Thanks for your comments everyone! There is one point that has left me puzzled, though. From: Ross Paterson

You show a bias towards tail recursion. It would be neater (and lazier) to return the executed ones incrementally. This is easier if you don't distinguish the survivor from the rest, i.e. just put it on the end of the list.

Why is tail recursion a bad thing for a finite function? (Of course, it would be... curious on functions that can produce infinite results) Is tail recursion simply not the most common Haskell idiom, or is there some technical reason I fail to see? Anthony Chaumas-Pellet

Malcolm Wallace wrote:

Anthony Chaumas-Pellet wrote:

...

Why is tail recursion a bad thing for a finite function? Is tail recursion simply not the most common Haskell idiom, or is there some technical reason I fail to see?

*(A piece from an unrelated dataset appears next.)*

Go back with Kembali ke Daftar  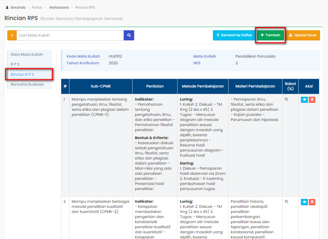click(x=234, y=35)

Tail recursion tends to create space-leaks, which in turn hurt time performance.

That's only part of the truth. Take for example the ordinary version of and :: (a -> Bool) -> [a] -> Bool and p [] = False and p (x:xs) = p x && and xs and it's tail-recursive cousin and' p [] b = b and' p (x:xs) b = and' p xs (b && p x) Apparently, the function is True if there is some element in the list that fulfills the condition p. Clearly, we can stop traversing the list when we find the first element that satisfies p. Now, the tail-recursive version is doomed to traverse the entire list, but thanks to lazy evaluation, the ordinary version stops as soon as an element x with p x is found. Of course, one could alter the definition of and' to achieve early stopping and' _ _ True = True and' p (x:xs) False = and' p xs (p x) and' _ [] False = False but this is not advisable: we unfolded the definition of (&&). In the ordinary case however, (&&) already contains all the magic of early stopping, the recursion scheme has nothing to do with it. Thus, the most common Haskell idiom about tail recursion is to not think about it (and hence not use it). Instead, return values as early as possible (in some cases (&&) can return a definite answer by looking at the first argument only). Note that this is very different from strict functional languages. Regards, apfelmus

On Sun, 2007-04-01 at 16:46 -0400, Paul Hudak wrote:

Here's a solution that I think is a bit more elegant.

-Paul

josephus n k = let loop xs = let d:r = drop (k-1) xs in d : loop (filter (/= d) r) in take n (loop (cycle [1..n]))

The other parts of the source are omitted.